**Records shown**

■ ■ ■

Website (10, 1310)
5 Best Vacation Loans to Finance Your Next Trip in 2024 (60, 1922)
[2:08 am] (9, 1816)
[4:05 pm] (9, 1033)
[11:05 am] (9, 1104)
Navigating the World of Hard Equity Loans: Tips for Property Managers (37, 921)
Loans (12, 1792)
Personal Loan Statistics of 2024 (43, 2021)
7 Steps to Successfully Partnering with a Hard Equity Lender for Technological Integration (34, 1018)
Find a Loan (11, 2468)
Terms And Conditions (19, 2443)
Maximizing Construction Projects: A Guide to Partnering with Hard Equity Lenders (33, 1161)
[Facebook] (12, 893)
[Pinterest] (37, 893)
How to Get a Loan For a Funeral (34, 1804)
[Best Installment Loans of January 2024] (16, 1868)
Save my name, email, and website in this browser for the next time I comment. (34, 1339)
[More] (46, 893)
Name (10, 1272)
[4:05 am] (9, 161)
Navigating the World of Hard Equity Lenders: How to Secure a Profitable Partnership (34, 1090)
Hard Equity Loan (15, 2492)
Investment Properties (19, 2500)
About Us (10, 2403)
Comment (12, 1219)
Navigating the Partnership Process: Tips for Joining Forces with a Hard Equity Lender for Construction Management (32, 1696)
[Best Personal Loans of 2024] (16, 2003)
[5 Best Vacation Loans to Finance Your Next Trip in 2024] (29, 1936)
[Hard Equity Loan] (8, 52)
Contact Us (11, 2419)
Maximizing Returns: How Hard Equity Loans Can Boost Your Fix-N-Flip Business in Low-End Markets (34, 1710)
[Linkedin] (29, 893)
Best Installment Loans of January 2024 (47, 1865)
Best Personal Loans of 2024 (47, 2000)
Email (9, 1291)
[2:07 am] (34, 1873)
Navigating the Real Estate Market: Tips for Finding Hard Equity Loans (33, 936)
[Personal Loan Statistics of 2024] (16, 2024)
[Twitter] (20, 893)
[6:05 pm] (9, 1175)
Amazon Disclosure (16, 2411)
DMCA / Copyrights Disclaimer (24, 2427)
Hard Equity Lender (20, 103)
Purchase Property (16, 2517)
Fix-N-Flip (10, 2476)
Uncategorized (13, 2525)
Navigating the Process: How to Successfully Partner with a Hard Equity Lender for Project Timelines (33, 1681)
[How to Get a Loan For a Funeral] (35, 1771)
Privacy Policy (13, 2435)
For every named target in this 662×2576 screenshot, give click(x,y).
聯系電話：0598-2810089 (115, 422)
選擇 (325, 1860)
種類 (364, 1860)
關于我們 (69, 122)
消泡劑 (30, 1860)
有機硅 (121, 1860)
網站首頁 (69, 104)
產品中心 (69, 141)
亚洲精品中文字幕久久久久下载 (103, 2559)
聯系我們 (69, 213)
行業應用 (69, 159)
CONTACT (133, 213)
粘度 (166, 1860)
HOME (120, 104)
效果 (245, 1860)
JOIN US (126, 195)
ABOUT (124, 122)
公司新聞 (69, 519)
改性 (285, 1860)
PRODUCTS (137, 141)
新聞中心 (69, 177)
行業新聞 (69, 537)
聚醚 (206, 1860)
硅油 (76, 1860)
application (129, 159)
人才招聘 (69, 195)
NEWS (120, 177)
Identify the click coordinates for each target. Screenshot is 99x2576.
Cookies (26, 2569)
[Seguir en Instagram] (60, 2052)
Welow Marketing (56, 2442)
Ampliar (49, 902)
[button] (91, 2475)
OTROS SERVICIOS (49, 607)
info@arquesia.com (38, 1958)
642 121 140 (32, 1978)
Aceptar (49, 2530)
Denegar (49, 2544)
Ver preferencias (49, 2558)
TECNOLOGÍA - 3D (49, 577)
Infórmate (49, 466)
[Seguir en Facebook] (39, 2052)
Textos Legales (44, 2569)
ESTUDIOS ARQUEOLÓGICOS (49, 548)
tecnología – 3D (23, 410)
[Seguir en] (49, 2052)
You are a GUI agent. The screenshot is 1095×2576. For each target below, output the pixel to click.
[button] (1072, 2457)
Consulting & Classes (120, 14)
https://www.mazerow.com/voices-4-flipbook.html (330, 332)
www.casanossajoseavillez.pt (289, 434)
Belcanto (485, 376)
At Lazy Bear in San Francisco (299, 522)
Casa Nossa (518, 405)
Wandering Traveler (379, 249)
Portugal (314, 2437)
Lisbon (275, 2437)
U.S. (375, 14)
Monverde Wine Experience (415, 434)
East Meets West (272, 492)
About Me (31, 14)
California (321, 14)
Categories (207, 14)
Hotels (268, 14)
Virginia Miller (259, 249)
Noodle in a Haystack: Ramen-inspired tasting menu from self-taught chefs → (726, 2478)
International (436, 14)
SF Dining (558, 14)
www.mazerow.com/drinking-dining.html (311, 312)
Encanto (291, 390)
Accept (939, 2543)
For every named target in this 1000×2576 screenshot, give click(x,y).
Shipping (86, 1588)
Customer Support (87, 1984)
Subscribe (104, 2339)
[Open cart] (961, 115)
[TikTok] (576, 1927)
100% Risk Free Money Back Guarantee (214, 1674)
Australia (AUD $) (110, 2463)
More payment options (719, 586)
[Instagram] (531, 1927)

■ ■ ■

Could you write out, exactly, each line of the data above from the one containing "CONTACT (133, 213)" through the last, including both?

**Result for this task**
CONTACT (133, 213)
粘度 (166, 1860)
HOME (120, 104)
效果 (245, 1860)
JOIN US (126, 195)
ABOUT (124, 122)
公司新聞 (69, 519)
改性 (285, 1860)
PRODUCTS (137, 141)
新聞中心 (69, 177)
行業新聞 (69, 537)
聚醚 (206, 1860)
硅油 (76, 1860)
application (129, 159)
人才招聘 (69, 195)
NEWS (120, 177)
Identify the click coordinates for each target. Screenshot is 99x2576.
Cookies (26, 2569)
[Seguir en Instagram] (60, 2052)
Welow Marketing (56, 2442)
Ampliar (49, 902)
[button] (91, 2475)
OTROS SERVICIOS (49, 607)
info@arquesia.com (38, 1958)
642 121 140 (32, 1978)
Aceptar (49, 2530)
Denegar (49, 2544)
Ver preferencias (49, 2558)
TECNOLOGÍA - 3D (49, 577)
Infórmate (49, 466)
[Seguir en Facebook] (39, 2052)
Textos Legales (44, 2569)
ESTUDIOS ARQUEOLÓGICOS (49, 548)
tecnología – 3D (23, 410)
[Seguir en] (49, 2052)
You are a GUI agent. The screenshot is 1095×2576. For each target below, output the pixel to click.
[button] (1072, 2457)
Consulting & Classes (120, 14)
https://www.mazerow.com/voices-4-flipbook.html (330, 332)
www.casanossajoseavillez.pt (289, 434)
Belcanto (485, 376)
At Lazy Bear in San Francisco (299, 522)
Casa Nossa (518, 405)
Wandering Traveler (379, 249)
Portugal (314, 2437)
Lisbon (275, 2437)
U.S. (375, 14)
Monverde Wine Experience (415, 434)
East Meets West (272, 492)
About Me (31, 14)
California (321, 14)
Categories (207, 14)
Hotels (268, 14)
Virginia Miller (259, 249)
Noodle in a Haystack: Ramen-inspired tasting menu from self-taught chefs → (726, 2478)
International (436, 14)
SF Dining (558, 14)
www.mazerow.com/drinking-dining.html (311, 312)
Encanto (291, 390)
Accept (939, 2543)
For every named target in this 1000×2576 screenshot, give click(x,y).
Shipping (86, 1588)
Customer Support (87, 1984)
Subscribe (104, 2339)
[Open cart] (961, 115)
[TikTok] (576, 1927)
100% Risk Free Money Back Guarantee (214, 1674)
Australia (AUD $) (110, 2463)
More payment options (719, 586)
[Instagram] (531, 1927)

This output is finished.